17 April 2015

Readers': Cats and books should not be made into sandwiches, but they go awesome together

Why is it that there are such things as bookstore and library cats? We don’t have a cat at Readers’--for a myriad of reasons, possibly including perpetually open doors, price of cat food, and the increase in vacuuming duties--and instead have the occasional dog biscuit for pets that are so obliging to have brought their people into a bookstore. However, there is something so iconic--in my head, at least--about a cat curled up on a pile of books.

Authors are fascinated by cats. From The Cat in the Hat to Old Possum Book of Cats; from Pete the Cat to Behemoth, cats are intertwined with books. Hemingway had so many that they interbreed and created cats with (very useful and adorable) multiple digits. Some popular names of cats are bookish names--Dewey is a famous library cat; I’ve met a Yossarian; and if I were to be given the honor of naming a female cat, what else could she possibly be but Diana Wynne Jones? (Her nickname could be Winnie)
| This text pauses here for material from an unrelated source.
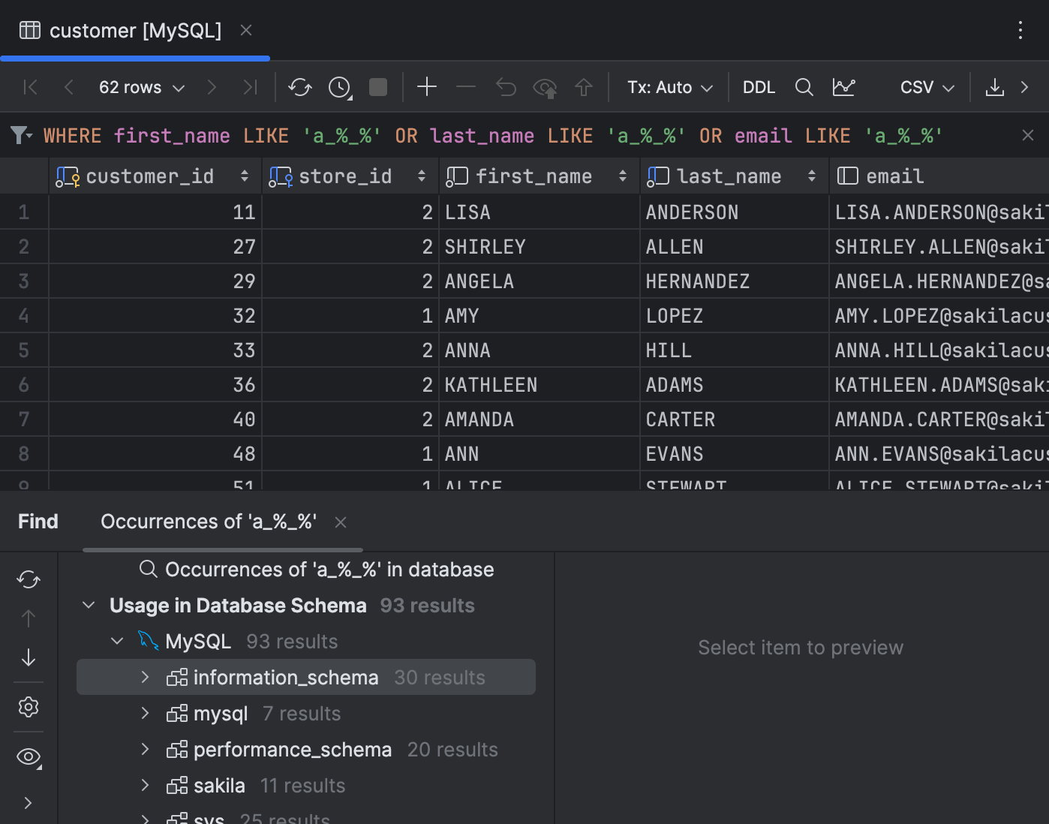Open the chart view icon
1049x824 pixels.
coord(843,87)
I already have a very literary cat. My cat is polydactyl, or, as some people call them, a Hemingway cat. Many cats with extra toes merely have a few extra claws, but mine is unusual in that he has opposable thumbs. This allows him to get into all kinds of extra trouble (like dragging his water bowl around the floor, and hooking open closet doors) but has also led to his venerable name: Tennyson.
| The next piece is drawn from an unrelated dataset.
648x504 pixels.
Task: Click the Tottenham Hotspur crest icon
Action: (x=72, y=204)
This is a self-indulgent cat caregiver’s way of saying that cats and books seem to go together. I like dogs a lot, and I think they are also very excellent companions for a reader. Not only are dogs good at cuddling and staying still, but they occasionally take their reader for walks, to, say, the bookstore. If you are lucky enough to have a cuddling cat (I don’t; Tennyson likes to sleep in boxes and grocery bags instead), they provide excellent reading partners. But we have another cat who only likes to cuddle if one doesn’t have a book with one and will attempt to engulf any reading matter with his sizable fluffy mane. So they do not beat out the dogs “sitting still” contest and cats certainly don’t like to join their people on walks around the neighborhood. That is, after all, why we don’t have a box of cat treats.

I am not sure why cats and books are such great partners. Perhaps it is that cats and books have the same kind of transformative abilities. When looking at a new book, or meeting a new cat, there are all kinds of possibilities inside. Will this be a good book? Will this cat be a friendly cat? Will it be easy to read? Will this be a shy cat who runs away as soon as you say hello? And when it is a book you have read and loved before, it is just as it is with your own cat: you may think you understand it and love it, but it will some day surprise you again with some beautiful passage or by developing the propensity to sleep in your laundry baskets. A book, like a cat, will always surprise you. With this in mind, Readers’ doesn’t need a bookstore cat, seeing as we already have books aplenty. You can add your own cat, if you wish (but only at home--we don’t have cat biscuits).